**Instructions for the task:** Swap "Viewport" for "Window" in the lines beginning with the one that contains "Viewport: 1472px width, 833px" and continuing through the one that contains "[x=362, y=224]", leaving everything else untouched. Return only those lines.

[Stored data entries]
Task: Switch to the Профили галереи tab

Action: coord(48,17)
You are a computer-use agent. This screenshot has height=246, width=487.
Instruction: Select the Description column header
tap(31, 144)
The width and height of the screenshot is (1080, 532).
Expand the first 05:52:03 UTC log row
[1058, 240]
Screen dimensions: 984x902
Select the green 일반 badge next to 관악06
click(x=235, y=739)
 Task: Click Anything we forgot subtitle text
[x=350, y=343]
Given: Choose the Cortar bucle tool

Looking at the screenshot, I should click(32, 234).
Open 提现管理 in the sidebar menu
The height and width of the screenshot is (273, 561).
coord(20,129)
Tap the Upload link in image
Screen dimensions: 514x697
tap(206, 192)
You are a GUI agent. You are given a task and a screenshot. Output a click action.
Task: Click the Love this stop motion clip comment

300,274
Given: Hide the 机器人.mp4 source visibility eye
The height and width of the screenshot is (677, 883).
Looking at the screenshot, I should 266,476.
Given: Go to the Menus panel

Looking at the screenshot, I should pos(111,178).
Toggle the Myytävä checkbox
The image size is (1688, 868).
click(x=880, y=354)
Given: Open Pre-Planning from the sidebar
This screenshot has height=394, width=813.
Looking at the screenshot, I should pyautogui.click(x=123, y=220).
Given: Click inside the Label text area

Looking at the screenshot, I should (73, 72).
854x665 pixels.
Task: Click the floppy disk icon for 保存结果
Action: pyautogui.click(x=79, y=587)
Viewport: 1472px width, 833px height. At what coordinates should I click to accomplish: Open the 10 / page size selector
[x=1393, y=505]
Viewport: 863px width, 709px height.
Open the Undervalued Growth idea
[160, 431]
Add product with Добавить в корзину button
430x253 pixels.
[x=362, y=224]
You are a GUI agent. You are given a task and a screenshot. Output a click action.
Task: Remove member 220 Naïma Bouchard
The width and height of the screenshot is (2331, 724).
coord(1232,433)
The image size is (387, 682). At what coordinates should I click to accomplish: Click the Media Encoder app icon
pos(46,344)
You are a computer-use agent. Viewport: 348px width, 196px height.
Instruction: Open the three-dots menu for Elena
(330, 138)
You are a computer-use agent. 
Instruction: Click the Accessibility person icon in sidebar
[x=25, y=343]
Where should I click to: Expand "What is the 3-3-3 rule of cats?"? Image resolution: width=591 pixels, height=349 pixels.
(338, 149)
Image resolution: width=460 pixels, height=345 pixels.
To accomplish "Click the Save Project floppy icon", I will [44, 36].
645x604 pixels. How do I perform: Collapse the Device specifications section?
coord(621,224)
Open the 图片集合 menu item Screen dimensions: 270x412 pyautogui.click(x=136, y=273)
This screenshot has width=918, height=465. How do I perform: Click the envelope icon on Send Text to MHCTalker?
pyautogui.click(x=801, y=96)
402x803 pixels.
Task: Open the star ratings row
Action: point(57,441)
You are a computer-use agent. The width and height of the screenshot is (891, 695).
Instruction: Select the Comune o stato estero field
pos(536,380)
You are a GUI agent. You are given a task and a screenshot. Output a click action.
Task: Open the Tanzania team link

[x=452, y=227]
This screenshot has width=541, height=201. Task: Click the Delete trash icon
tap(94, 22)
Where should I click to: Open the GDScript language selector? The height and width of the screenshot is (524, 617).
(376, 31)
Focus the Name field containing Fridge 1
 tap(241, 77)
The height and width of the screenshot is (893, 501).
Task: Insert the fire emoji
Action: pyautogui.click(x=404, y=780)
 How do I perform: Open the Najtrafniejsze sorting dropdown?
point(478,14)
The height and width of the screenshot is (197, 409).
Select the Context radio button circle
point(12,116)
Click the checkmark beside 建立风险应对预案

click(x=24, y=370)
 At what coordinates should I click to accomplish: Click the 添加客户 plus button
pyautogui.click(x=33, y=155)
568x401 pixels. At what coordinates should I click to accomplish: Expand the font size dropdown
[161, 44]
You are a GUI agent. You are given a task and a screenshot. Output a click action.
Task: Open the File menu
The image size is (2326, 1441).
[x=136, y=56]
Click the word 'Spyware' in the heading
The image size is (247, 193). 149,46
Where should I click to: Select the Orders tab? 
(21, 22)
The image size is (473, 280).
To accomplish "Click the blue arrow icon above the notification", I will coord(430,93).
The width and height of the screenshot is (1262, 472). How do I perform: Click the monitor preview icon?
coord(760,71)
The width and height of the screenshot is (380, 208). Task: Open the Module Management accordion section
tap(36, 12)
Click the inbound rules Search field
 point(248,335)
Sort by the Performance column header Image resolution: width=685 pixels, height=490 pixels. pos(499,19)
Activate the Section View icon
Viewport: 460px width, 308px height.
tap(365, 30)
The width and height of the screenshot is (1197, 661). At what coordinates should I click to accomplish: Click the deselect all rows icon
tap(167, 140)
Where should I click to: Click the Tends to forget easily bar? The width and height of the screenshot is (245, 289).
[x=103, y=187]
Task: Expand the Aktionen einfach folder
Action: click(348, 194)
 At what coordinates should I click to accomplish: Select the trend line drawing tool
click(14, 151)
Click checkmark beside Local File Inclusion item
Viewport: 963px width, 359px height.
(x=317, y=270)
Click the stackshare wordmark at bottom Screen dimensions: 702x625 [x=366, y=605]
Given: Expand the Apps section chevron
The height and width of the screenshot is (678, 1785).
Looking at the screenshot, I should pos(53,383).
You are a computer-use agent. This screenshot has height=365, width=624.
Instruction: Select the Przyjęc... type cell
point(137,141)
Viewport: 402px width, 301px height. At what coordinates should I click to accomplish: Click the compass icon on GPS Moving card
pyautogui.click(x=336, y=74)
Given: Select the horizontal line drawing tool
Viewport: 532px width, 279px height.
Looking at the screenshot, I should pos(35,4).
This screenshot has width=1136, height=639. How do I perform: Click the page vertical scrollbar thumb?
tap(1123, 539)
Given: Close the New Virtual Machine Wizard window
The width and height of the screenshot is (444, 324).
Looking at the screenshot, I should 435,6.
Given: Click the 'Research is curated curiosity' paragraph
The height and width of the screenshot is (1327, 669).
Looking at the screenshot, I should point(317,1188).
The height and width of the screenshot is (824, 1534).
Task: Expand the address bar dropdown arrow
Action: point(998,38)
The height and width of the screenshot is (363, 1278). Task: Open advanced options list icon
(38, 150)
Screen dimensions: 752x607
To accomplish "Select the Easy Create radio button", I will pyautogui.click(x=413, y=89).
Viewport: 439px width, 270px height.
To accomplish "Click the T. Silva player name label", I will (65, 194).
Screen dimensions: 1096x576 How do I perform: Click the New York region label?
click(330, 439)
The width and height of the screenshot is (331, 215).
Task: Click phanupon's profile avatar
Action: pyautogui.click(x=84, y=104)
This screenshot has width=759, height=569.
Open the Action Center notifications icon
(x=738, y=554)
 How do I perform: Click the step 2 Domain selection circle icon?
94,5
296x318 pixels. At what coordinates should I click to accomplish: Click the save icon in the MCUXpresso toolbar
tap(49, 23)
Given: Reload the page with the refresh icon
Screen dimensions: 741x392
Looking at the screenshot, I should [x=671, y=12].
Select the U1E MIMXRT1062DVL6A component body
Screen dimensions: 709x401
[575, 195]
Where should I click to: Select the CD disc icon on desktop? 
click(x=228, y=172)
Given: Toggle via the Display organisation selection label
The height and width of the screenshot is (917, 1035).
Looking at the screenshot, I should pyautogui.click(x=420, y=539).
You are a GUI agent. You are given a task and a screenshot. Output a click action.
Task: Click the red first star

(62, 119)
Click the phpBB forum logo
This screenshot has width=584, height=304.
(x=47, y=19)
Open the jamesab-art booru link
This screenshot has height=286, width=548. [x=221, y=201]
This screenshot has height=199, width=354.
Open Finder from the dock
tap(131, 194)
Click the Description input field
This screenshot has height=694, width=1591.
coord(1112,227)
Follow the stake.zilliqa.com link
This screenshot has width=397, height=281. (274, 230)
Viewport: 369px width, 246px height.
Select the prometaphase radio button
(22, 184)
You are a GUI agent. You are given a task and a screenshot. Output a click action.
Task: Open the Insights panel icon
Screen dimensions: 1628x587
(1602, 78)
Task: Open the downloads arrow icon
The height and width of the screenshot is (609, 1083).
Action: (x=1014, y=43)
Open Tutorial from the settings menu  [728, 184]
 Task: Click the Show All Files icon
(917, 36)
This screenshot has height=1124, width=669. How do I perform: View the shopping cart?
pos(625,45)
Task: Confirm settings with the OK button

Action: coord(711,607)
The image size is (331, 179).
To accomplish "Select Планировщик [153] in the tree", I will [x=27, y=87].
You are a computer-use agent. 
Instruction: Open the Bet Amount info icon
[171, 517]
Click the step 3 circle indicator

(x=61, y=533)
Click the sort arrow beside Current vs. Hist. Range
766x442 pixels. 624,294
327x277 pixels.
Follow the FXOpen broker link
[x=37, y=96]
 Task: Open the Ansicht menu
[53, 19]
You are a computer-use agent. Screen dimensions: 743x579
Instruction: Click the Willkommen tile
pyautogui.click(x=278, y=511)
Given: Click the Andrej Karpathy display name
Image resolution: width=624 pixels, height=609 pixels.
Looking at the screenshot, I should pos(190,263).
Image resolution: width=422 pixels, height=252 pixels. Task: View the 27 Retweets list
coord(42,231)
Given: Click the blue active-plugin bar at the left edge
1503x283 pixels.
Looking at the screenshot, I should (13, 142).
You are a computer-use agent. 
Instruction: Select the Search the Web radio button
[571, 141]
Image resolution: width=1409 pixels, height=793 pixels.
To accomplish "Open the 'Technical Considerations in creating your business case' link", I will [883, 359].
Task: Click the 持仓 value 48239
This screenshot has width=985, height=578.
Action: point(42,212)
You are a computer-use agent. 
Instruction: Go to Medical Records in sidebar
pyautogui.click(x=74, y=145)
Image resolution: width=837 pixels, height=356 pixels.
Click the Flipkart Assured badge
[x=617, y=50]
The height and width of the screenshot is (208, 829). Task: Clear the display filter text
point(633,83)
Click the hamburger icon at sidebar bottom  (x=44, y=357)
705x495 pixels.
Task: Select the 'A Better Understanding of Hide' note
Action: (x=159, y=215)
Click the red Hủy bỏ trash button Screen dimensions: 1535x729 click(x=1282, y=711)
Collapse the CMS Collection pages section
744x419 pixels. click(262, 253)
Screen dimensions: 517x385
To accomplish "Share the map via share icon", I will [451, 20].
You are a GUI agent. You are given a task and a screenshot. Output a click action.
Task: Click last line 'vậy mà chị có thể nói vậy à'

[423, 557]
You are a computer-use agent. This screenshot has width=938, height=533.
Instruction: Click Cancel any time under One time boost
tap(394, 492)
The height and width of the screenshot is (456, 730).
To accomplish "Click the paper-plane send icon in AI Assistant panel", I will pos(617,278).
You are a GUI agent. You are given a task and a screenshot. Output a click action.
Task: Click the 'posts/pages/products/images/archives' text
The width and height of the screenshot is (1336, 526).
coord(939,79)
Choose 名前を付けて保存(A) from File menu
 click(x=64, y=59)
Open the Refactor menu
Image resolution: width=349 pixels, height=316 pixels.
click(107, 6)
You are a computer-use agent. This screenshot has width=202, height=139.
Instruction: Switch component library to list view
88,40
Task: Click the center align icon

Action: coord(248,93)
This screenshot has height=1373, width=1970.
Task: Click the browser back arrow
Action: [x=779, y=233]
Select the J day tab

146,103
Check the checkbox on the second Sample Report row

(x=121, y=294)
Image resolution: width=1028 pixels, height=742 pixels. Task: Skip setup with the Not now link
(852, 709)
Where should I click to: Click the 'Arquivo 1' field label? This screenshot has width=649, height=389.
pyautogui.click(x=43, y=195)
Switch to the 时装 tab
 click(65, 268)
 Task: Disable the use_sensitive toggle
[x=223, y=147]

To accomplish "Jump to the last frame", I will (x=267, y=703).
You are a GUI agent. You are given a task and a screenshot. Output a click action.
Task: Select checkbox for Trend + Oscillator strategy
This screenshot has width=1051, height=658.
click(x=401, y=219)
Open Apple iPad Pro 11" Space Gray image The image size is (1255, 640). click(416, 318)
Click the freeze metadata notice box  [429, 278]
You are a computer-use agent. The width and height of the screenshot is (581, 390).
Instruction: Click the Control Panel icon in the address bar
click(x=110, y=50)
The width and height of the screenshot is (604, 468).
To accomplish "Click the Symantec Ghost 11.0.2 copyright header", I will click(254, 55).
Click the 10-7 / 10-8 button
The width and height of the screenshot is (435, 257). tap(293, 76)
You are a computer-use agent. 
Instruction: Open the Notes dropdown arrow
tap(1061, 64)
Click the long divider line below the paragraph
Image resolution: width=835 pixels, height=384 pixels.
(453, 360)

**Output for this task:**
Window: 1472px width, 833px height. At what coordinates should I click to accomplish: Open the 10 / page size selector
[x=1393, y=505]
Window: 863px width, 709px height.
Open the Undervalued Growth idea
[160, 431]
Add product with Добавить в корзину button
430x253 pixels.
[x=362, y=224]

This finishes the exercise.